> [TASK PROMPT] Transcribe the entries below exactly, starting with the line that has "Select the Thigh column header" and stopping after the line that has "Click the USERNAME OR EMAIL label"; no pictures belong in the copy.
++++ RECORDS FOR PROCESSING
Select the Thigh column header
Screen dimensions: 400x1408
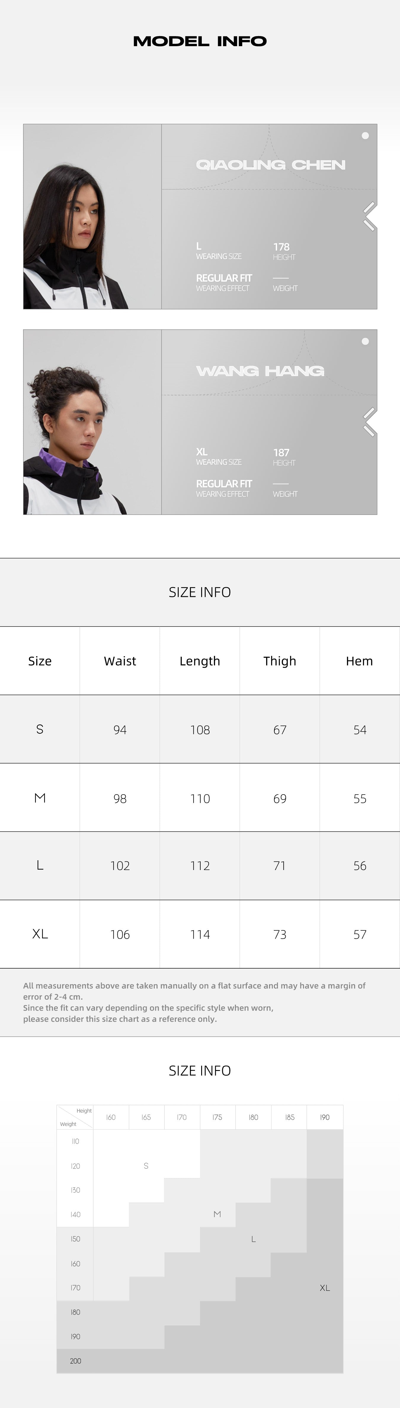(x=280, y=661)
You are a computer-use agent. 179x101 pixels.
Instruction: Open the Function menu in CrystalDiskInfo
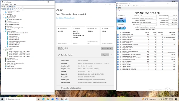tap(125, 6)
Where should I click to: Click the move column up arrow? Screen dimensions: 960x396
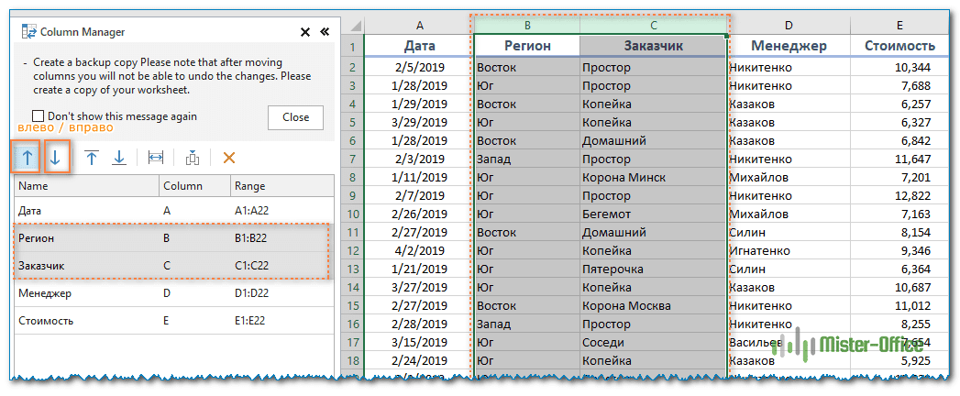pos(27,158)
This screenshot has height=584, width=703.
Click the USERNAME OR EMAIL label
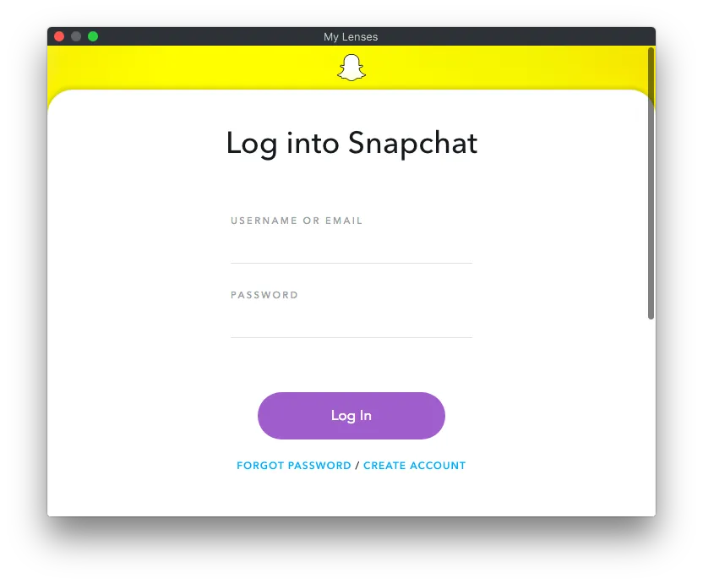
++++++++
++++ RECORDS FOR PROCESSING
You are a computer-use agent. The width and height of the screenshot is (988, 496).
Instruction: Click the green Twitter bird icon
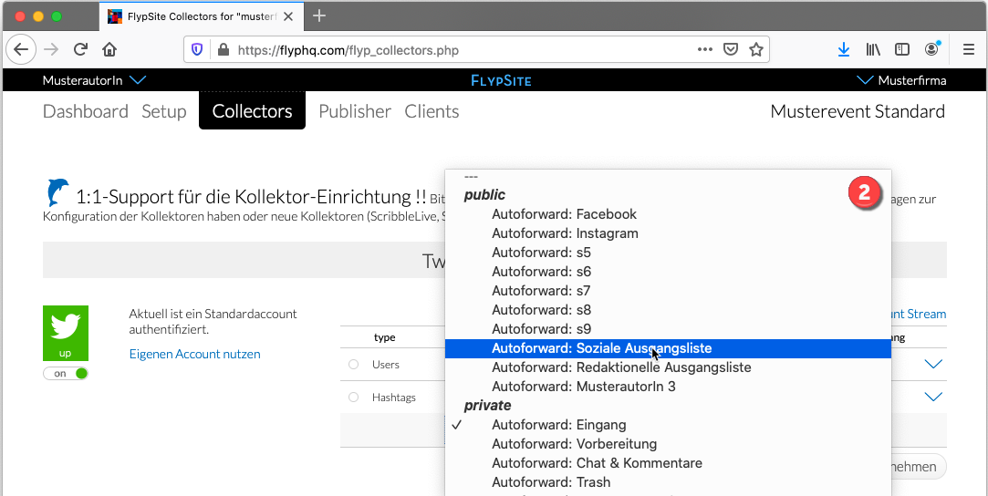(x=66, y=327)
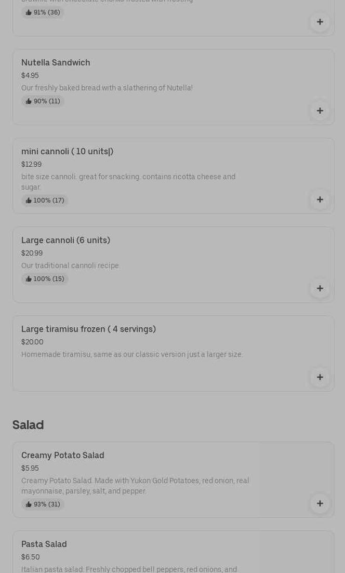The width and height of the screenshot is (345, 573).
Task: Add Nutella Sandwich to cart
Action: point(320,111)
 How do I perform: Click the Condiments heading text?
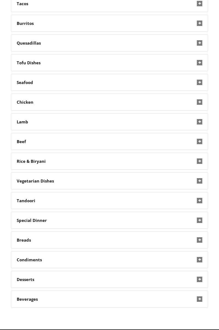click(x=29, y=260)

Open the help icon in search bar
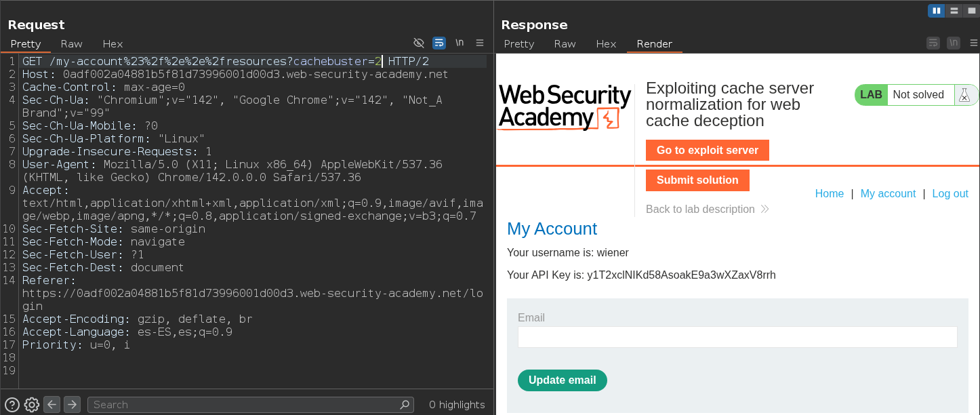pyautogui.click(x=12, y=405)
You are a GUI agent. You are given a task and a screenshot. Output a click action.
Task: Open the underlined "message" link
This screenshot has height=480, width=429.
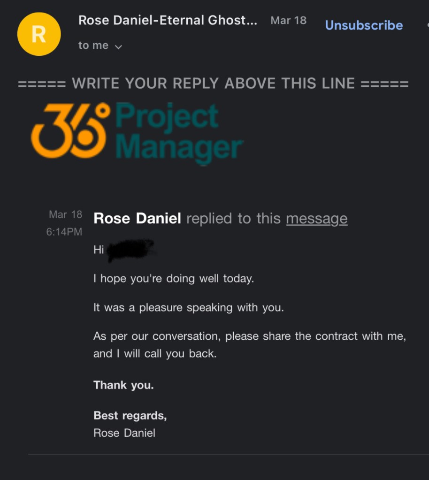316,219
++++++++
> [SOLUTION FOR THIS EXERCISE]
Select the Thigh column header
Screen dimensions: 400x1408
(x=280, y=661)
You are a computer-use agent. 179x101 pixels.
Instruction: Open the Function menu in CrystalDiskInfo
tap(125, 6)
Where should I click to: Click the move column up arrow? Screen dimensions: 960x396
pos(27,158)
This screenshot has height=584, width=703.
Click the USERNAME OR EMAIL label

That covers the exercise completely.